犯罪アクターが、不適切に設定されたDockerコンテナを悪用する事例も定期的に発生しています。Dockerイメージは、コンテナの作成に使用されるテンプレートです。これらのイメージは、スタンドアロンベースで、ユーザーがツールやサービスと直接対話するために使用するか、もしくは、別のアプリケーションの親として使用できます。このような階層モードでは、悪意あるツールを紛れ込ませるようイメージが変更された場合、そのイメージから派生したコンテナも感染します。

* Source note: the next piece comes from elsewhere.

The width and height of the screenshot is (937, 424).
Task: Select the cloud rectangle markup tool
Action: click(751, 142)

2021年、CrowdStrike Intelligenceは、コンテナを初期感染ベクトルと並列追跡タスクの手段の両方として使用するマルウェアファミリDokiについて報告しました。悪意のあるアクターは一度アクセスを取得すると、昇格された特権を悪用してラテラルムーブメントを実行し、ネットワーク全体に拡散することができます。CrowdStrike Intelligenceは、Kubernetesクラスターの構成要素へのアクセスと変更を含む攻撃者のオペレーションも追跡し続けています。

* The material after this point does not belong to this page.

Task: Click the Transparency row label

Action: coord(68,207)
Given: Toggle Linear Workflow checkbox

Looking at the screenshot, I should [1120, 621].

Kubernetesは、アプリケーションと関連する共有リソースの展開、スケーリング、管理を自動化するオープンソースのコンテナオーケストレーションシステムです。CrowdStrike Falcon OverWatch™の脅威ハンティングチームは、企業環境内で稼働するKubernetesクラスターに対する攻撃者の関心が高まっていることを確認しています。Kubernetesフレームワークは、多数の構成要素から成る複雑なシステムです。このため、攻撃者に1つのコンポーネントへの初期アクセスを提供し、その後、本来の標的であるリソースへのアクセスにつながるラテラルムーブメントを可能にするための格好の標的となる設定ミスが起こる可能性があります。
コンテナを保護する方法
コンテナイメージの攻撃対象領域を減らす(デバッグツールの削除など)
攻撃対象領域を減らすために、企業はビルドからランタイムまで、脆弱性、マルウェア、コンプライアンス違反などの検知に注力する必要があります。

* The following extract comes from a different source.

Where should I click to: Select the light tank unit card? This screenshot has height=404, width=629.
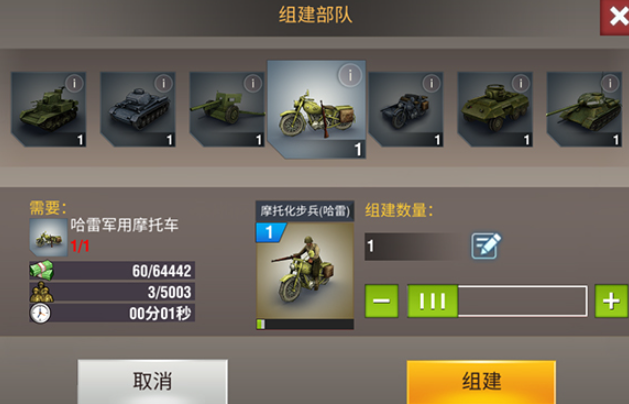(49, 110)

コンテナの作成およびコンテナレジストリーへのステージングプロセスの一部として脆弱性スキャンを実行する
脆弱性スキャンにより、企業は攻撃者に悪用される前にセキュリティ問題を捕捉することができます。
公に共有されたコンテナイメージの使用を避ける
これらのイメージは古くなっていたり、脆弱性を抱えていたりする可能性があり、クラウド環境にさらなるリスクをもたらす可能性があります。
コンテナの特権を制限する
最小特権の原則に従って、コンテナに過剰なアクセス許可がないことを確認します。
クラウドインフラストラクチャを安全に保つには、CI/CDパイプライン全体のセキュリティカバレッジが必要です。CrowdStrike Cloud Securityは、セキュリティをシフトレフトし、コンテナを積極的に評価することで、脆弱性、埋め込まれたマルウェア、保存されているシークレット、その他のセキュリティ問題を展開前に特定し、組織のリスクを軽減できるよう支援します。